GPT 5.5.
Faster, more efficient, and twice the price. Test before switching.
↗ Originally posted on SubstackOpenAI shipped GPT-5.5 this week. Faster, more autonomous, and 2x the per-token price.
The headline is efficiency. It needs less hand-holding on multi-step tasks. Broader task descriptions get usable outputs. Less prompt engineering, fewer turns to completion.
The catch is price. Double per token. The pitch is that fewer tokens get consumed because the model gets there quicker. Maybe. Depends on the workload.
Don’t switch defaults yet
Everyone I know flipped their default to GPT-5.5 the day it dropped. That’s lazy.
Pick your three highest-volume tasks. Run them on GPT-5.5 and whatever you use today. Measure four things:
- Tokens used end-to-end
- Time to completion
- Output quality against a rubric you actually care about
- Cost per completed task, not per token
Per-token pricing is the wrong unit now. Per-task cost is the metric. A model that costs 2x per token but finishes in half the turns is cheaper. A model that costs 2x per token and finishes in the same turns is just more expensive.
Where it wins
Coding. Data analysis. Scientific research. Anywhere the task is long, the context is dense, and the previous model needed three prompts to get to a useful answer.

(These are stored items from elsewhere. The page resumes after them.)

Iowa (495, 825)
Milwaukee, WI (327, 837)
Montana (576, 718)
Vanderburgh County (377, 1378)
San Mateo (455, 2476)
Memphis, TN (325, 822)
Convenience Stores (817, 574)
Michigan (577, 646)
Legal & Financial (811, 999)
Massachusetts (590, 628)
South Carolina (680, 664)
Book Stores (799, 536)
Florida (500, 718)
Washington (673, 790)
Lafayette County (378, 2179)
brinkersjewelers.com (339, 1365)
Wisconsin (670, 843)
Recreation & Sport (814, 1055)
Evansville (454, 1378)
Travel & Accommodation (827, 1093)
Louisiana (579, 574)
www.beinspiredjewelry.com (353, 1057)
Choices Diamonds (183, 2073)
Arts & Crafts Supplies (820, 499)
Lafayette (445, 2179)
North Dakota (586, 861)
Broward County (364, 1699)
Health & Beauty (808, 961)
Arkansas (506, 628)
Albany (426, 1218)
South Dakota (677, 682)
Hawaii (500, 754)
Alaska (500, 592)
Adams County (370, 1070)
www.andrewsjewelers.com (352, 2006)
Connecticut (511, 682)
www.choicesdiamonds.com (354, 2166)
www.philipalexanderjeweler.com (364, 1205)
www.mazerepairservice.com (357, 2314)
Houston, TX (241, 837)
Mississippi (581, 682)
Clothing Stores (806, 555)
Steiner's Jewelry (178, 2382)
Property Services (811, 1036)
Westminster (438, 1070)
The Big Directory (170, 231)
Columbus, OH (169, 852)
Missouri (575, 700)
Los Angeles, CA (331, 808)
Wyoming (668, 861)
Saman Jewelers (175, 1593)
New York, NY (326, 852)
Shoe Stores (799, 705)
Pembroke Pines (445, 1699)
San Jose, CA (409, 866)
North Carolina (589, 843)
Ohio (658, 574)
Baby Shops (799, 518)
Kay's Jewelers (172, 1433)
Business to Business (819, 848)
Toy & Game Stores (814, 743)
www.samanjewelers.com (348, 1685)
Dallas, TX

I ran it against a codebase audit I normally do on Claude Opus. GPT-5.5 got there in fewer turns, with a tighter diff. Cost came out roughly even. Quality was a wash.
Where it loses
Short tasks. One-shot rewrites. Anything where the previous model already finished in one turn. You are just paying 2x for the same output.
Also anything where you have prompt scaffolding tuned for a specific model. Switching tears that up. Migration cost is real.
The bigger shift
Release cycles are now monthly. The model you picked six weeks ago is not the model you should be using this week. Tool loyalty is a tax.
Build your stack so you can swap models per task, not per company. Route the long autonomous work to whichever frontier model is leading this month. Route the cheap high-volume stuff to Haiku or whatever the small model du jour is.
If you cannot swap models in under an hour, you have already lost.
Where this lands
GPT-5.5 is good. Not obviously worth 2x for most workloads. Test before switching.
The real takeaway is not about this model. It is about how fast the ground is moving. Stop picking a vendor. Start picking a per-task winner. Re-evaluate every month.